Ticketmaster has been facing an onslaught of anger from Taylor Swift’s fans this week as sales open for her first tour in five years. But what many Swifties don’t realize that Ticketmaster’s power in the concert marketplace is anticompetitive—and can be addressed by Congress and the Federal Trade Commission (FTC) right now. 

This is one of the clearest examples of an antitrust violation we have in America today. Ticketmaster and its parent company, LiveNation, control access to top venues, 80 percent of the ticketing sales market, and the second largest share of the ticket resale market. One company dominates most of the primary ticket market, and that same company controls leading talent and venues. Ticketmaster is charging skyrocketing fees but has little incentive to provide high-quality services for customers as we’re seeing with this Taylor Swift debacle.

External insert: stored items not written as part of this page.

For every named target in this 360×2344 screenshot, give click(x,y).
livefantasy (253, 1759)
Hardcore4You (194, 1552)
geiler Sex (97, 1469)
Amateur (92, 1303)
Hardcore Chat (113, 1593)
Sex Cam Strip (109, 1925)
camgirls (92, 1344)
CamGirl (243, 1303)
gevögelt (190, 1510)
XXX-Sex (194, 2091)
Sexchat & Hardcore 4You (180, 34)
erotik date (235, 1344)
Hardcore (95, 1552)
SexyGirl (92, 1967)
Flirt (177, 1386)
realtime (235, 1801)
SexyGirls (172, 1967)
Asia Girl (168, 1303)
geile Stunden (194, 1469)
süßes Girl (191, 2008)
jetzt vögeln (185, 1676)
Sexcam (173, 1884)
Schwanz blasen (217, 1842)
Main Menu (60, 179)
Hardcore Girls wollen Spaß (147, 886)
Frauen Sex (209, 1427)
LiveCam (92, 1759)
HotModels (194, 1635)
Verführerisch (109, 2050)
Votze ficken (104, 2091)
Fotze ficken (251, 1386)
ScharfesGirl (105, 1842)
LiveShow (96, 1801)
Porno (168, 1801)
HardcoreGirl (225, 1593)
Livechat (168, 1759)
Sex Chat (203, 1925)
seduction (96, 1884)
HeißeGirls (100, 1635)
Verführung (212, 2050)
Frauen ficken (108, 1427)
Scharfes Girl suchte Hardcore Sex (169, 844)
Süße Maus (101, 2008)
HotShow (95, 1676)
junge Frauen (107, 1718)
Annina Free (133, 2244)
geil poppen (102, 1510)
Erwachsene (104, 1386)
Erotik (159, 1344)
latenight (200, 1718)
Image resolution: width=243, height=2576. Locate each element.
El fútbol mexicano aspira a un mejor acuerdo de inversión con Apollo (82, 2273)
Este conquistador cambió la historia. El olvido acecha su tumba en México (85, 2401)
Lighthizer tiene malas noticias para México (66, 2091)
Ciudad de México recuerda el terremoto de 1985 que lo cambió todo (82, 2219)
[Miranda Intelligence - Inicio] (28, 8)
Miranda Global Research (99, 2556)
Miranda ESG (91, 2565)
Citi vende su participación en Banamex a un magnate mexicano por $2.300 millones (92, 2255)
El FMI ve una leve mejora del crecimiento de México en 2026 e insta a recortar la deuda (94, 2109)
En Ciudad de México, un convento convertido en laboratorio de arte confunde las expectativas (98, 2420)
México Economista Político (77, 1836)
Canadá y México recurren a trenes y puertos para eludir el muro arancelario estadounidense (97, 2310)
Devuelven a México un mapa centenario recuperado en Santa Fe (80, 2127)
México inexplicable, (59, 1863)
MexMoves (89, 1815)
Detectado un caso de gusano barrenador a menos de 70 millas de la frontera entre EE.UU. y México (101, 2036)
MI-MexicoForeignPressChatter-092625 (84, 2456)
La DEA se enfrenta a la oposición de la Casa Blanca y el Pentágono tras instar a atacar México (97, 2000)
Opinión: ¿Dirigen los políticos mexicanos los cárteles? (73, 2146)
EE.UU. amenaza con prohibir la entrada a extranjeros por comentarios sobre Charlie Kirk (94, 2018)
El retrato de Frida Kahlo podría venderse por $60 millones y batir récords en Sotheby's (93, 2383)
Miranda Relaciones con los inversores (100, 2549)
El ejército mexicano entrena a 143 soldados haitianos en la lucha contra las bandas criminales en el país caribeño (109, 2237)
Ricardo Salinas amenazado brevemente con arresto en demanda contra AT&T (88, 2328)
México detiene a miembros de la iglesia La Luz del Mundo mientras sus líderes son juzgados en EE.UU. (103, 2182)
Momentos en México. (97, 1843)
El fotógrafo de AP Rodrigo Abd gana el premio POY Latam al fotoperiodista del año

The existing consumer welfare standard of antitrust policy is designed to deal with this, and Ticketmaster’s behavior likely meets its requirements. Should policymakers wish to address this, the FTC and DOJ could bring such a case right now. But instead, the Biden administration and progressives in Congress are too busy attacking the competitive and dynamic tech industry and calling for drastic, subjective changes to antitrust law to focus on the real harms American consumers face. 

“Congress and progressives like Amy Klobuchar are spending all this time going after tech leaders including Meta, Google, Amazon and Apple, which are far from monopolies. But Klobuchar’s antitrust proposal, the American Innovation and Choice Online Act (AICOA), would do nothing to address a real, active, consumer-harming monopoly—Ticketmaster,” said NetChoice Policy Counsel Jennifer Huddleston. 

“Congress and the FTC have wasted their time and taxpayer money trying to radically change antitrust laws and filing meritless lawsuits against companies like Meta, which are operating in highly competitive environments,” added Huddleston. “Instead, the government should use existing resources and laws to protect consumers and investigate Ticketmaster’s anti-competitive practices in the concert marketplace.”

While progressive policymakers currently ignore consumer harm and increasing fees to consumers and pursue radical changes to competition policy to go after companies based on political preferences, real monopolies like Ticketmaster are costing fans every day. 

The Biden administration and Congress should start by using their existing authority to investigate real cases of consumer harm as has been done in antitrust law for the past 40 years.